> _What the task requires_: Rewrite the lines below, replacing "Instruction" with "Goal" wherever it occurs and leaving everything else unchanged.

> _Dataset extract_:
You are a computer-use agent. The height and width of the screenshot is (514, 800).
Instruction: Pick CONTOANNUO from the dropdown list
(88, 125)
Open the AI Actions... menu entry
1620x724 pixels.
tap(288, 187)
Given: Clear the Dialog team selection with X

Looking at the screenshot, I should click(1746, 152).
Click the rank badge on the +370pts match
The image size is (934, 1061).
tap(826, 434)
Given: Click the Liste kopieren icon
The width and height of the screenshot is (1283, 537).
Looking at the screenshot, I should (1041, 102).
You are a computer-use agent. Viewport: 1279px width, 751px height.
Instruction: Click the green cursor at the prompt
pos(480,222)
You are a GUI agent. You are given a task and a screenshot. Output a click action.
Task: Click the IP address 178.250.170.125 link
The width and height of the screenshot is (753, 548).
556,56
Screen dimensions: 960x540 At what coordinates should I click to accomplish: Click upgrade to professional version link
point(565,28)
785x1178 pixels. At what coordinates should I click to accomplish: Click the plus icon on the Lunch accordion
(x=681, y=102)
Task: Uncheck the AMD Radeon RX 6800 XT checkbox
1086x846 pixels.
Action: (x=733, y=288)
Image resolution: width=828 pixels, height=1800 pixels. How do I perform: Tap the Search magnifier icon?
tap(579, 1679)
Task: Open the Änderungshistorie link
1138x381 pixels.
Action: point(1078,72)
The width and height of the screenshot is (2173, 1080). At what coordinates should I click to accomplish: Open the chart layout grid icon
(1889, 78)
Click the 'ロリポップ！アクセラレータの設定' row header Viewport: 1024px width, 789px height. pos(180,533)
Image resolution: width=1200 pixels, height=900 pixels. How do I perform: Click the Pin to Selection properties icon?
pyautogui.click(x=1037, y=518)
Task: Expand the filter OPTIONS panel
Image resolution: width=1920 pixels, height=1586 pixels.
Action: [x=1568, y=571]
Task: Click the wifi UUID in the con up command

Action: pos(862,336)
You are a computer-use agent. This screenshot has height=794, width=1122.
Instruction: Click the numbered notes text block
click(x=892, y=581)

> _Response to this exercise_:
You are a computer-use agent. The height and width of the screenshot is (514, 800).
Goal: Pick CONTOANNUO from the dropdown list
(88, 125)
Open the AI Actions... menu entry
1620x724 pixels.
tap(288, 187)
Given: Clear the Dialog team selection with X

Looking at the screenshot, I should click(1746, 152).
Click the rank badge on the +370pts match
The image size is (934, 1061).
tap(826, 434)
Given: Click the Liste kopieren icon
The width and height of the screenshot is (1283, 537).
Looking at the screenshot, I should (1041, 102).
You are a computer-use agent. Viewport: 1279px width, 751px height.
Goal: Click the green cursor at the prompt
pos(480,222)
You are a GUI agent. You are given a task and a screenshot. Output a click action.
Task: Click the IP address 178.250.170.125 link
The width and height of the screenshot is (753, 548).
556,56
Screen dimensions: 960x540 At what coordinates should I click to accomplish: Click upgrade to professional version link
point(565,28)
785x1178 pixels. At what coordinates should I click to accomplish: Click the plus icon on the Lunch accordion
(x=681, y=102)
Task: Uncheck the AMD Radeon RX 6800 XT checkbox
1086x846 pixels.
Action: (x=733, y=288)
Image resolution: width=828 pixels, height=1800 pixels. How do I perform: Tap the Search magnifier icon?
tap(579, 1679)
Task: Open the Änderungshistorie link
1138x381 pixels.
Action: point(1078,72)
The width and height of the screenshot is (2173, 1080). At what coordinates should I click to accomplish: Open the chart layout grid icon
(1889, 78)
Click the 'ロリポップ！アクセラレータの設定' row header Viewport: 1024px width, 789px height. pos(180,533)
Image resolution: width=1200 pixels, height=900 pixels. How do I perform: Click the Pin to Selection properties icon?
pyautogui.click(x=1037, y=518)
Task: Expand the filter OPTIONS panel
Image resolution: width=1920 pixels, height=1586 pixels.
Action: [x=1568, y=571]
Task: Click the wifi UUID in the con up command

Action: pos(862,336)
You are a computer-use agent. This screenshot has height=794, width=1122.
Goal: Click the numbered notes text block
click(x=892, y=581)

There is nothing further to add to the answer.